Section 8. Change in Control
     In the event of a Change in Control of the Company, each Participant shall, subject to the continued employment of the Participant with the Company at the time of the Change in Control, receive a payment in respect of the Participant’s Target Bonus on a pro rata basis, based on the period of service for the Plan Year prior to the Change in Control and the Performance Goals achieved by the Company as of the end of the fiscal quarter immediately preceding the date of the Change in Control, as determined by the Committee prior to the Change in Control in its sole discretion. To the extent that a Participant is a party to an employment agreement with the Company containing provisions for the treatment of an Annual Bonus under the Plan upon a Change in Control, such provisions of the employment agreement shall govern and control for purposes of this Section 8.

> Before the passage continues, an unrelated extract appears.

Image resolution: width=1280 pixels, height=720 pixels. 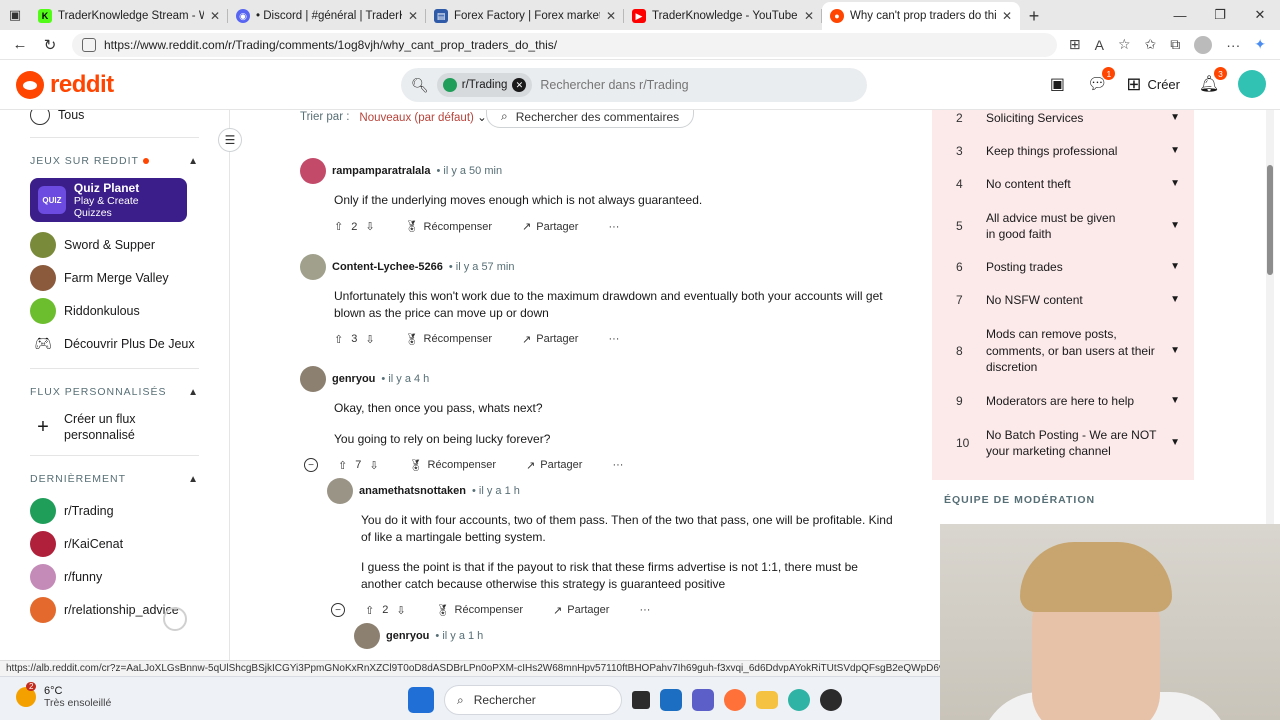 What do you see at coordinates (486, 267) in the screenshot?
I see `comment-time: il y a 57 min` at bounding box center [486, 267].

Section 9. General Provisions
     (a) Effective Date. The Plan shall be effective with respect to Plan Years beginning on or after January 1, 2006.

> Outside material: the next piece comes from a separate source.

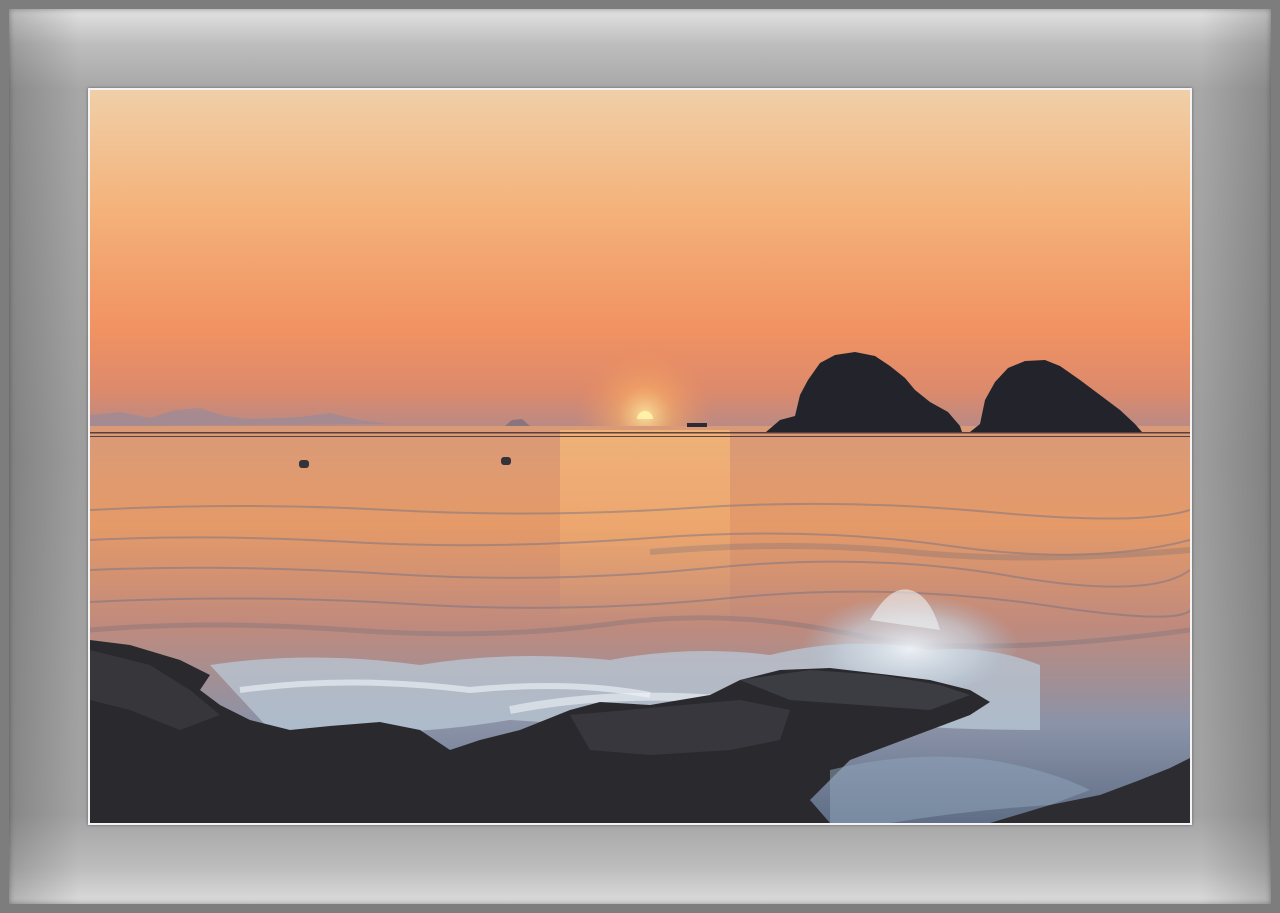  Describe the element at coordinates (697, 425) in the screenshot. I see `boat` at that location.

     (b) Amendment and Termination. The Company may, from time to time, by action of the Board, amend, suspend or terminate any or all of the provisions of the Plan.

5


 

     (c) Coordination with Section 162(m) Plan. All amounts paid to Participants who shall also be Participants in the Company’s “Section 162(m) Performance Incentive Plan” for a Plan Year shall, to the extent determined by the Committee, be subject to the terms and conditions of such plan, and in the event of any conflict, the terms of the Section 162(m) Performance Incentive Plan shall govern and control.
     (d) Section 409A Compliance. To the extent applicable, it is intended that the Plan comply with the provisions of section 409A of the Internal Revenue Code, and the Plan shall be construed and applied in a manner consistent with this intent. Any provision that would cause any amount payable under the Plan to be includible in the gross income of a Participant under section 409A(a)(1) of the Internal Revenue Code shall have no force and effect. Notwithstanding any other provision of the Plan to the contrary, the Board may amend the Plan solely to comply with any new regulations or other guidance from the Internal Revenue Service under section 409A of the Internal Revenue Code without the consent of the Participant.
     (e) No Right to Employment. Nothing in the Plan shall be deemed to give any Participant the right to remain employed by the Company or to limit, in any way, the right of the Company to terminate, or to change the terms of, a Participant’s employment at any time.
     (f) No Presumption of Plan Benefits. Neither the adoption of the Plan by the Board nor any of the terms of the Plan shall be deemed to create any rights of an employee to the payment of an Annual Bonus hereunder, nor to obligate the Company to pay any Annual Bonuses under the Plan for any Plan Year.
     (g) Governing Law. The Plan shall be governed by and construed in accordance with the laws of the State of New York, without regard to choice-of-law rules thereof.
PLATINUM UNDERWRITERS HOLDINGS, LTD.